Some people with whom I've had this conversation insist that limiting the availability of the song is what makes it special.  Others go so far as to brand those of us who believe we should have access to this song with having a "sense of entitlement."  There are valid points either way.  There was a time, before museums, photography, and the internet, when only a minuscule segment of the population had the thrill of experiencing the beauty of the Mona Lisa.  But times are different now.  Art and music can and have been made more immediately available to the masses.  How does limiting it make it more special? 

To me, what is special in a piece of music is the emotional response it stirs.  Whether it puts a smile on your face or brings tears to your eyes, the fact that it touches you makes it beautiful.  That sort of beauty has no physical presence.  It's completely intangible, but no less appreciable than anything that you hold in your hand.  A "moving" piece of machinery may certainly expand the imagination, but so can a "moving" lyric.  Or voice.  Or guitar solo.  Can anyone out there not think of a time when they've closed their eyes in order to more fully enter a piece of music, to let it get inside of them?  To completely experience the rapture of it? 

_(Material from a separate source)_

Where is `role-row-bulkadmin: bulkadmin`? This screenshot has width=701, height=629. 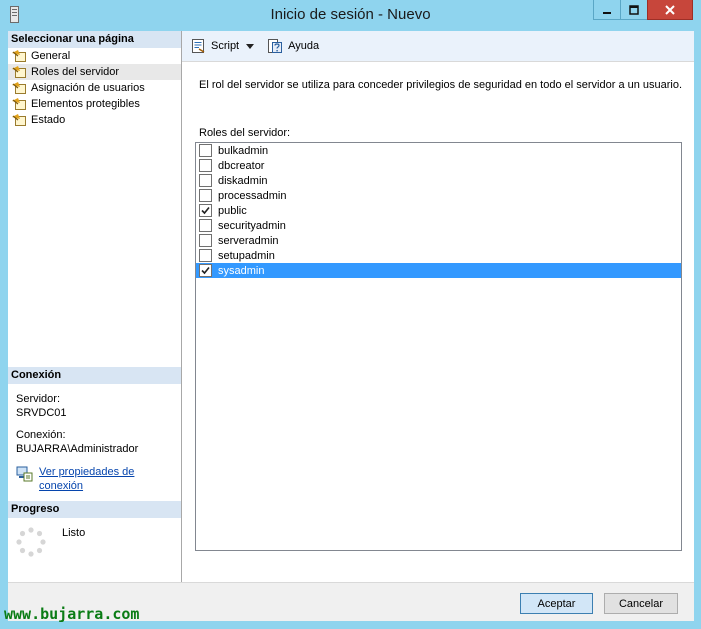
role-row-bulkadmin: bulkadmin is located at coordinates (438, 150).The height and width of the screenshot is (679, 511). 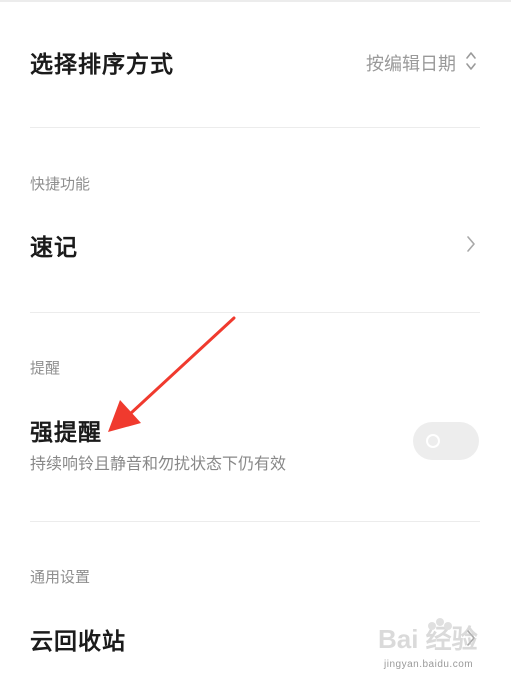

So I would argue against Jack's apparent belief that publishing music on the 'web cheapens it (at least not when it's done with the artist's consent, of course).  In my own case, a weekend on the internet contributed immensely to the reverence I have for his art.  I will certainly admit that his views have inspired me to get a turntable and begin collecting vinyl records for the first time since I was a teenager, and I'm having a ball with it.  But after I've gone through the ritual of putting the record on the turntable and precisely placing the needle at the edge, once the vinyl's begun moving around, you'll find me lying back with my eyes closed so that I can listen with full attention. 

And that once-unreleased, now almost impossible to legally own Dead Weather song is still out there on the 'net. I could easily find it and share it here, introduce the handful of people who stumble across this post to its haunting vocals and hypnotic guitar, but I won't. Despite the fact that I'm peeved that I can't just buy the damned thing, this ain't that kinda blog.